= Beginning of Section =
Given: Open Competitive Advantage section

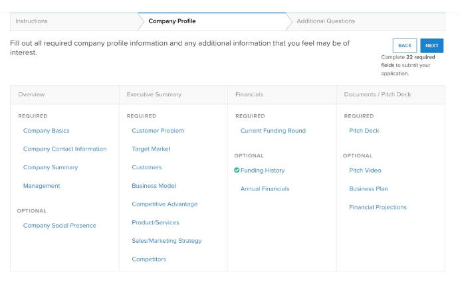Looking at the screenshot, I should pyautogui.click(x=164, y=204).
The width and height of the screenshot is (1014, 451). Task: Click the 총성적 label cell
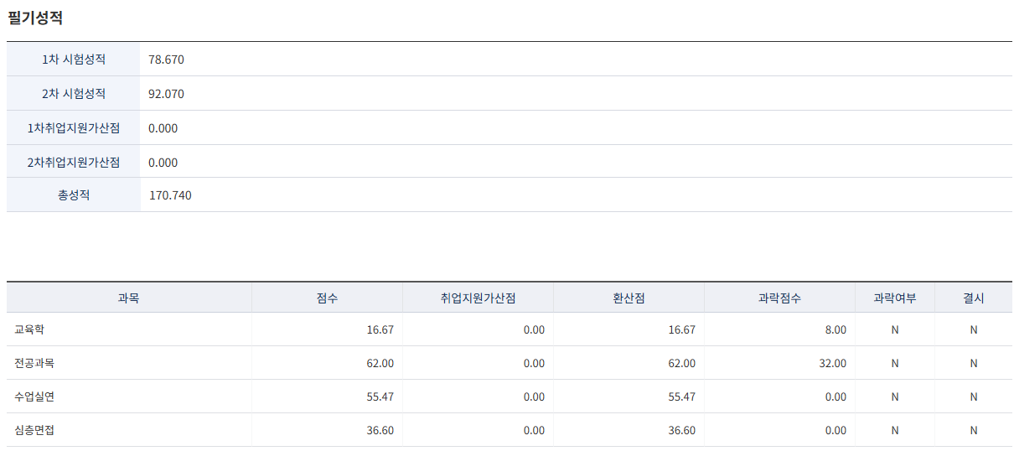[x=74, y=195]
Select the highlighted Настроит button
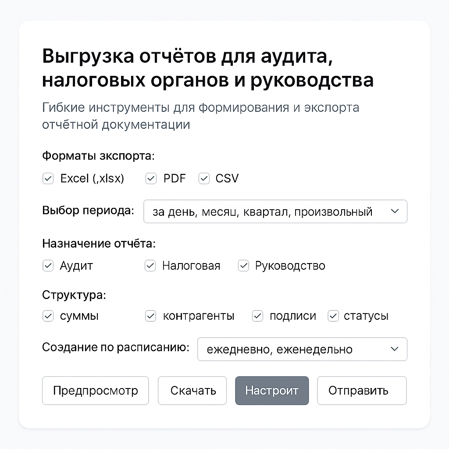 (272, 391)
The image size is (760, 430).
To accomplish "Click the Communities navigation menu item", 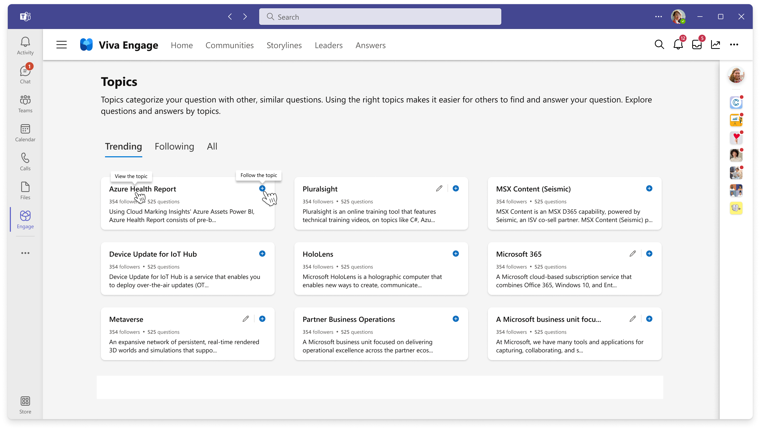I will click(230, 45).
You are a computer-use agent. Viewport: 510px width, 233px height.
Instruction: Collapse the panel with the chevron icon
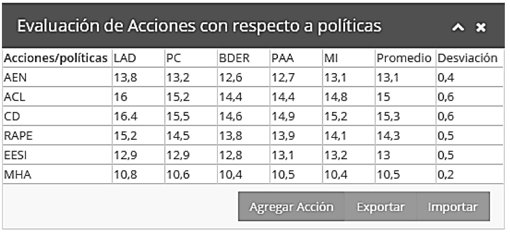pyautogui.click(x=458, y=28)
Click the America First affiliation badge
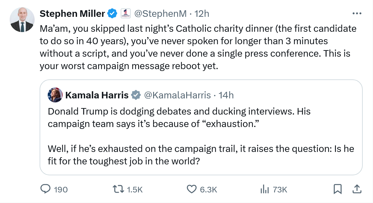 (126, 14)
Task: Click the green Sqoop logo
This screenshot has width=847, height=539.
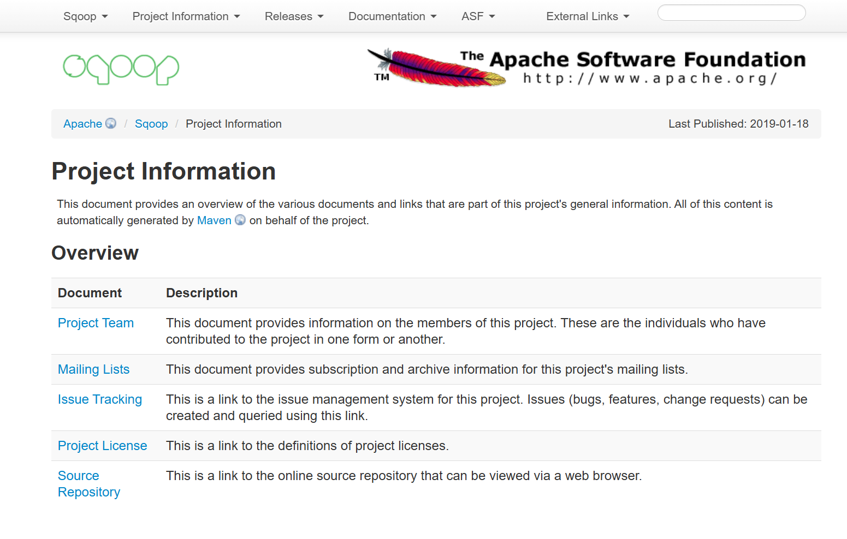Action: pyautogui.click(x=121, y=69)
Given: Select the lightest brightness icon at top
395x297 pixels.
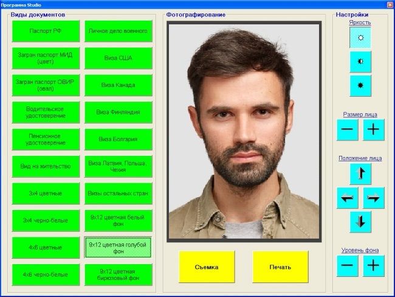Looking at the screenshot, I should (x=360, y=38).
= End of Section =
= Beginning of Section =
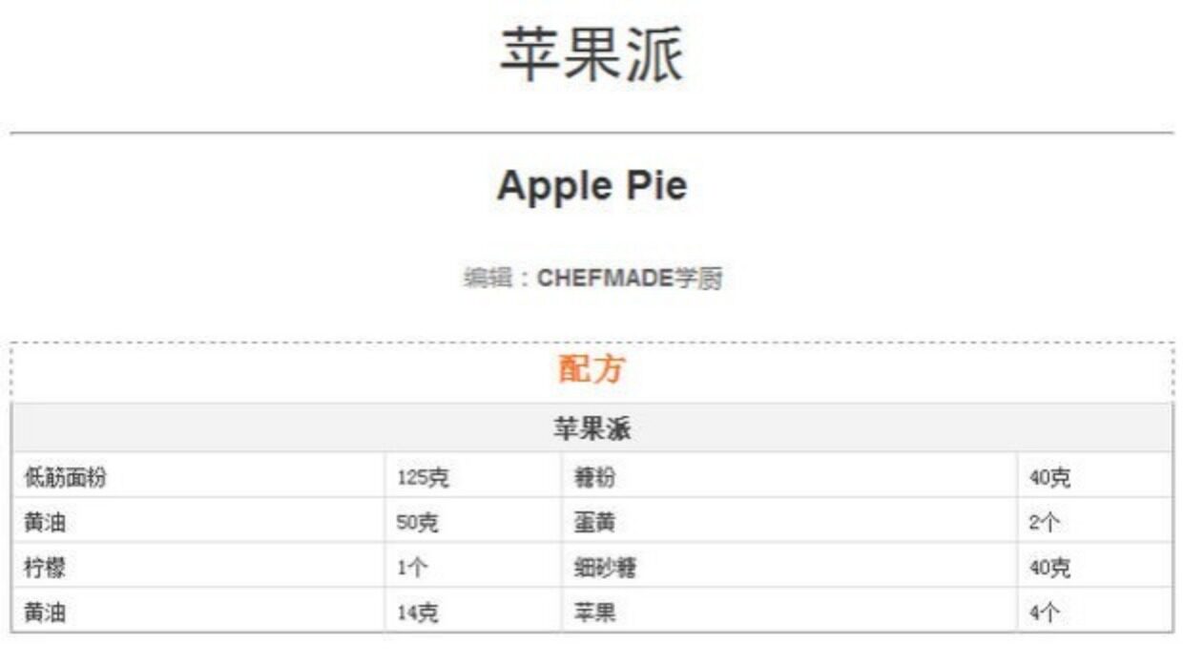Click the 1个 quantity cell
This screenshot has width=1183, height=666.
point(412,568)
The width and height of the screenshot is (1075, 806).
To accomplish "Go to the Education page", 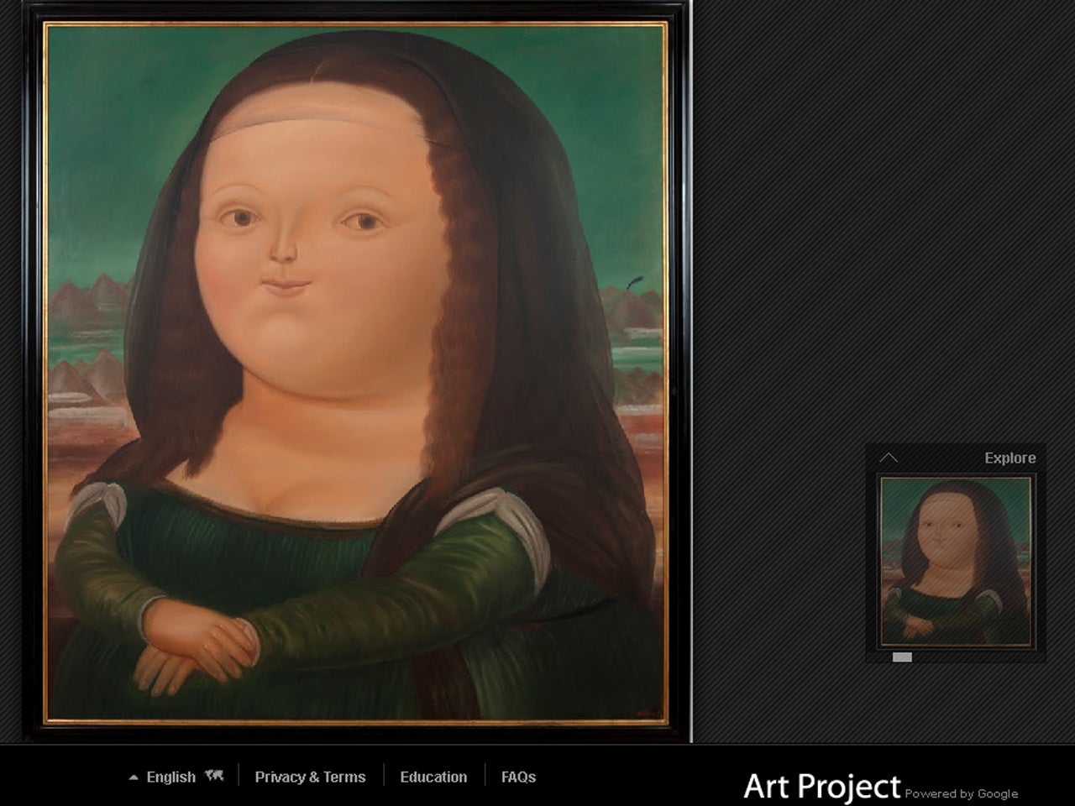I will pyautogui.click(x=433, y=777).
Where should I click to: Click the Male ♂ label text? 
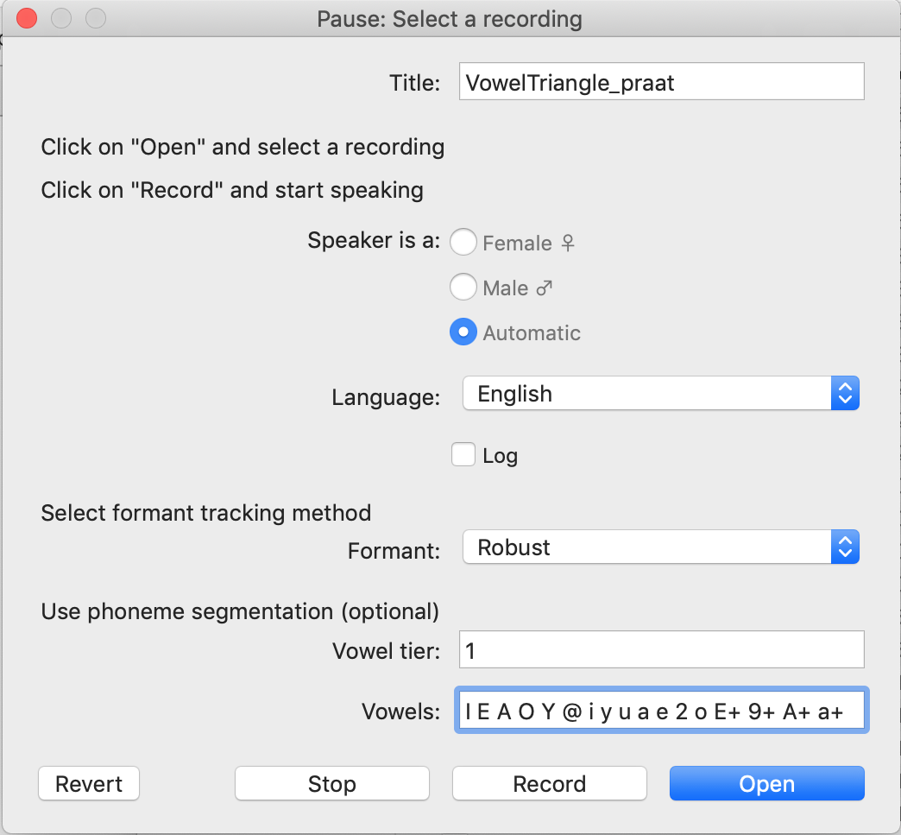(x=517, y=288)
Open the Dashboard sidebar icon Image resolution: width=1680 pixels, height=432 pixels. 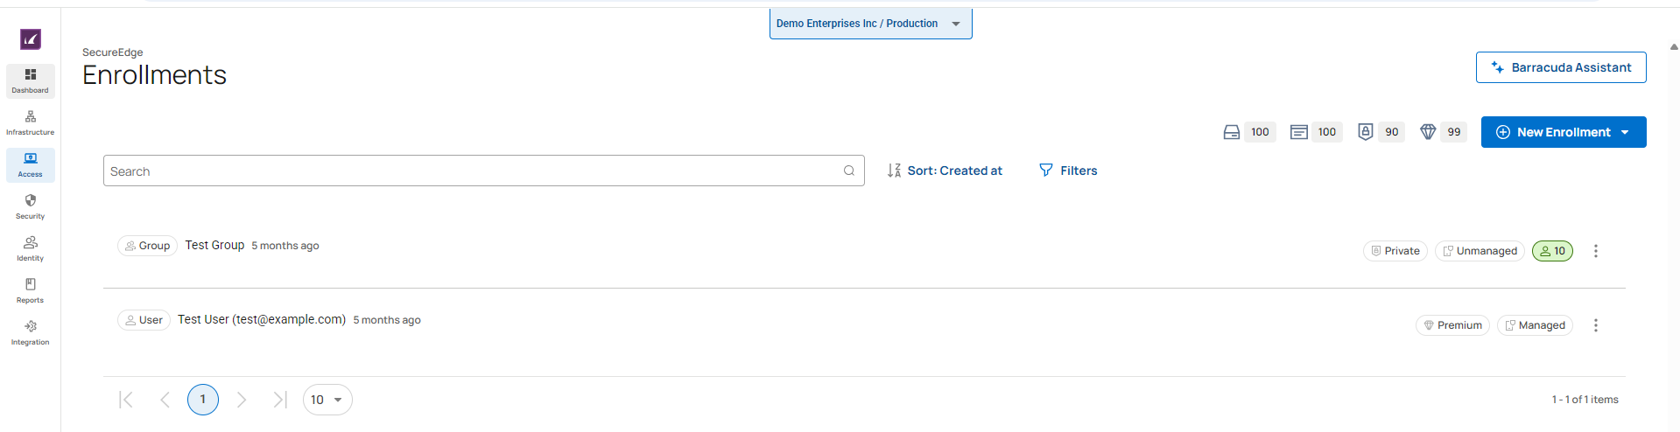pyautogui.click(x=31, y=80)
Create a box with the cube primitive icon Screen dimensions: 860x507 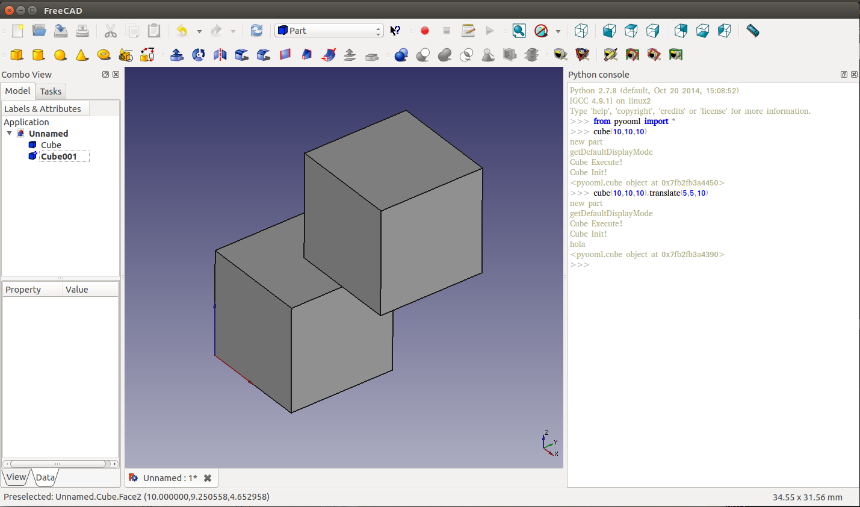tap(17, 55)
= End of Section =
Work to be completed: Using the data above, retype exactly and only the lines from the one containing "Given: Open Competitive Advantage section" up to and including the one containing "The image size is (760, 430).", with no pictures carried over.

Your response:
Given: Open Competitive Advantage section

Looking at the screenshot, I should pyautogui.click(x=164, y=204).
The width and height of the screenshot is (1014, 451). Task: Click the 총성적 label cell
[x=74, y=195]
Select the highlighted Настроит button
 (272, 391)
The image size is (760, 430).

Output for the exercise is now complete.